In the data that follows, find the line containing "Image resolution: width=589"; then quote that line and every line after it, exactly, through the last one.

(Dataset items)
☆ ☆ ☆
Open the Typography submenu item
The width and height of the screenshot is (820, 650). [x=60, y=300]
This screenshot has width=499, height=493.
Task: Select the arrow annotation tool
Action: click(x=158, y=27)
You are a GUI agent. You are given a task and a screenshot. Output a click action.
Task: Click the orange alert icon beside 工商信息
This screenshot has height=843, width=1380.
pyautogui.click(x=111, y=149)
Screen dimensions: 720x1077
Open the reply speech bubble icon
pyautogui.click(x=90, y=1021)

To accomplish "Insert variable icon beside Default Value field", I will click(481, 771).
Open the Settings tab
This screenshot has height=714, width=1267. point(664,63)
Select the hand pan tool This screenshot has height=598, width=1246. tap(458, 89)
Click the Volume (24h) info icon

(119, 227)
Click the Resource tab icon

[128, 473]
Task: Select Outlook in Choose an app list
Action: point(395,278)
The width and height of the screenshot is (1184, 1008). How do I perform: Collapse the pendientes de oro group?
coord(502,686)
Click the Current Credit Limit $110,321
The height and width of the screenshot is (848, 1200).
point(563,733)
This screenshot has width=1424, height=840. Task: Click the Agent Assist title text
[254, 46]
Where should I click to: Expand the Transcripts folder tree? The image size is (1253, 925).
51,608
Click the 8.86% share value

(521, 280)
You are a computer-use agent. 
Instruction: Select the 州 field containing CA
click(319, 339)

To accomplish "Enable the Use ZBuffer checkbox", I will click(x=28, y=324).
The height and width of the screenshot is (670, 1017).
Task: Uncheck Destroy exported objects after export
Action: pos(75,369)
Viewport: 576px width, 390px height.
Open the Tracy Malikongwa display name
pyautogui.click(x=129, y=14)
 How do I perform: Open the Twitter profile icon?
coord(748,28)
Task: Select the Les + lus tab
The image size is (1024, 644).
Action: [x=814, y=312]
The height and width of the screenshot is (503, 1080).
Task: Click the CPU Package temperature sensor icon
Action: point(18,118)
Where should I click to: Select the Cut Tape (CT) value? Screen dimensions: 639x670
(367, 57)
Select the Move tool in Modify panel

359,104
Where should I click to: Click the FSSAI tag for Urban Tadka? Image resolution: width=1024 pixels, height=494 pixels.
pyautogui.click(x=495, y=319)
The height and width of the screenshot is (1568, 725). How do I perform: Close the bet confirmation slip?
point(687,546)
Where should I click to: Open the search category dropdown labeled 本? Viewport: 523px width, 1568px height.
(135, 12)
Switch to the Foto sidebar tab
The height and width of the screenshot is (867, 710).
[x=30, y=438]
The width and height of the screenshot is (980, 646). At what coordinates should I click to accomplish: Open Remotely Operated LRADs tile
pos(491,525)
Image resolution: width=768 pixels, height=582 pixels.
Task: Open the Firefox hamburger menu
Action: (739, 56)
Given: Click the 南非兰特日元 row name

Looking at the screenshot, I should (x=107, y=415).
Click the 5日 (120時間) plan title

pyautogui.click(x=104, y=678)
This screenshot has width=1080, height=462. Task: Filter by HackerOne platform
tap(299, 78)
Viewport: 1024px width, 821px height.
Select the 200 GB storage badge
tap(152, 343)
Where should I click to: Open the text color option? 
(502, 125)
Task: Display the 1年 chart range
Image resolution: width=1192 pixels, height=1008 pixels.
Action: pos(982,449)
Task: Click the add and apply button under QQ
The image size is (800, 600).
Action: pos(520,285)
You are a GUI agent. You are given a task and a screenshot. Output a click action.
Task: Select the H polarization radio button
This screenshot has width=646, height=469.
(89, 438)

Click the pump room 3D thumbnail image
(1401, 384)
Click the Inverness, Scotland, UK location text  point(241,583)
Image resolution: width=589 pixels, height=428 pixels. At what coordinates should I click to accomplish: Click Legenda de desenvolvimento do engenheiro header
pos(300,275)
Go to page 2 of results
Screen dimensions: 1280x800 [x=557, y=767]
☆ ☆ ☆
• Written response
Image resolution: width=589 pixels, height=428 pixels. At what coordinates should I click to accomplish: Click Legenda de desenvolvimento do engenheiro header
pos(300,275)
Go to page 2 of results
Screen dimensions: 1280x800 [x=557, y=767]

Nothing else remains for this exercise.